Studies have demonstrated that the actions of the chemokines are mediated by subfamilies of G protein-coupled receptors, among which are the receptors designated CCR1, CCR2, CCR3, CCR4, CCR5, CCR6, CCR7, CCR8, CCR9, CCR10, CXCR1, CXCR2, CXCR3 and CXCR4. CCR5 is a receptor that binds MIP-1α/CCL3. and MIP-1β/CCL4 and RANTES/CCL5 (Allgood et al.). It is expressed on granulocytes, dendritic cells, macrophages, CD8+ cells, memory CD4+ cells and at high levels on Th1 lymphocytes (Kunkel et al., 2002; Allgood et al.). CCR5 is predominantly expressed in lymphocytes and macrophages (Wu et al., 1997; Bleul et al., 1997). CCR5 plays a critical role in Th1 inflammation and immunity where it is required for successful irradication/control of a variety of infectious agents such as tuberculosis, Cryptococcus and toxoplasma (Santucci et al.; Hoffnagle et al., 1999; Fraziano et al., 1999; Allgood et al.) and is expressed in exaggerated quantities in Th1-dominated responses including those in tuberculosis, sarcoidosis, Wegner's granulomatosis, rheumatoid arthritis, periodontitis and acute and chronic allograft rejection (Santucci et al.; Frasiano et al.; Katcher et al.; Zhu et al.; Johnston et al.; Nissin et al.; Garulet et al.; Luckow et al.). In these responses, CCR5 plays an important role in the pathogenesis of tissue inflammation and in allograft rejection. It also plays a critical role in the regulation of protease production and tissue remodeling (Luckow et al.). CCR5 may also be involved in local cell death responses and CCR5 serves as a death receptor in neural tissues (Cartier et al. 2003). Despite its frequent co-expression with IFN-γ and its important roles in inflammation, protease production and apoptosis, the role of CCR5 in the pathogenesis of IFN-γ-induced inflammation and tissue remodeling has not been formally investigated.

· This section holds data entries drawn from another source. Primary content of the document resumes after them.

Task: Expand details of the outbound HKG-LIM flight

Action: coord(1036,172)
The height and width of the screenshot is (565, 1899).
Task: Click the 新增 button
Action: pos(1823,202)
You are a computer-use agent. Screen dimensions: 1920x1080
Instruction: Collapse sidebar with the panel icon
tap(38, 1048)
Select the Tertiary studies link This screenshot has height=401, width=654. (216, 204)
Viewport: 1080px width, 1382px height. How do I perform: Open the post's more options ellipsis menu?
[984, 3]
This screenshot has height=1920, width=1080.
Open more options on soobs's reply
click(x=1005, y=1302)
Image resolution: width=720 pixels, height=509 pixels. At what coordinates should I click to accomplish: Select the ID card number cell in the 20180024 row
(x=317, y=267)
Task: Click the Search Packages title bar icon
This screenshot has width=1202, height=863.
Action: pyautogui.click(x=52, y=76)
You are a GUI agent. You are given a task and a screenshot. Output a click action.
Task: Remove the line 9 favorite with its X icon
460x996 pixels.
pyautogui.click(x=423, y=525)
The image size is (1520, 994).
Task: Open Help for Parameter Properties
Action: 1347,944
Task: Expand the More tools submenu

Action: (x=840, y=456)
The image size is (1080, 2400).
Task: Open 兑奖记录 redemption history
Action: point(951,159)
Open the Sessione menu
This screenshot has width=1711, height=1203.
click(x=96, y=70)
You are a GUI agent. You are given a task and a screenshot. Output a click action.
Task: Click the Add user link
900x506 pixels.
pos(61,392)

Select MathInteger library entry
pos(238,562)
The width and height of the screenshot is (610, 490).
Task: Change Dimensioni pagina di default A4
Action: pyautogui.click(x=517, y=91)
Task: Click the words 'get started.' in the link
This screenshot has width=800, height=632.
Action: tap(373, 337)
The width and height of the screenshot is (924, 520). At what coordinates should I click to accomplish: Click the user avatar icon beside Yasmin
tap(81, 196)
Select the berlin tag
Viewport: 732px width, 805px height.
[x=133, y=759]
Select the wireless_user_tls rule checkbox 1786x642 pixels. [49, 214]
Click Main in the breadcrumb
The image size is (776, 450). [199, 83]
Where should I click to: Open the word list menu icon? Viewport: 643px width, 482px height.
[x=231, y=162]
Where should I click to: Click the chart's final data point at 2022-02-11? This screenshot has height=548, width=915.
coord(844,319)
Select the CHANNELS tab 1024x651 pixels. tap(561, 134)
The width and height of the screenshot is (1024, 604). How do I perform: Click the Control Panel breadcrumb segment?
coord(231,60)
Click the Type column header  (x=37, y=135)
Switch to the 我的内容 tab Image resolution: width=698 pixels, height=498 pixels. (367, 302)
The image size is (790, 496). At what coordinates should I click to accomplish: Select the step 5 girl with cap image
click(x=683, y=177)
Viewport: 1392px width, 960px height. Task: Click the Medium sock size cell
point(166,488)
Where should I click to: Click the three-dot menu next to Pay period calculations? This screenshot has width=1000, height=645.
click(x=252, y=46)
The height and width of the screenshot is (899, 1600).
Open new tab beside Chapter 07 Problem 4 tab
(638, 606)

Because of the critical role chemokines play in various immune and inflammatory diseases, there is ongoing in the art a substantial investigation of different classes of modulators of CCR5. A representative disclosure is Mills et al. WO 98/25617 relating to substituted aryl piperazines as modulators of chemokine receptor activity. Further disclosures are: WO 98/025605; WO 98/025604; WO 98/002151; WO 98/004554; WO 97/024325, WO 00/38680, WO 00/39125, U.S. Pat. No. 6,689,783 (aryl oxime-piperazine derivatives), U.S. Pat. No. 6,689,765 (piperazine derivatives), U.S. Pat. No. 6,602,885 (piperidine derivatives), (U.S. Pat. No. 6,562,859 (pyrrole derivatives), U.S. Pat. No. 6,531,484 (pyrrolidine derivatives), U.S. Pat. No. 6,235,771 (anilide derivatives), U.S. Pat. No. 6,242,459 (bis-acridines), U.S. Pat. No. 6,515,027 (benzanilides), U.S. Pat. No. 6,528,625 (anti-CCR5 antibodies), U.S. Pat. No. 6,100,087 (Ribozymes). However, no attempts have been made to examine in vivo the potential therapeutic effects of CCR5 antagonists in Th1 and Th2 mediated diseases.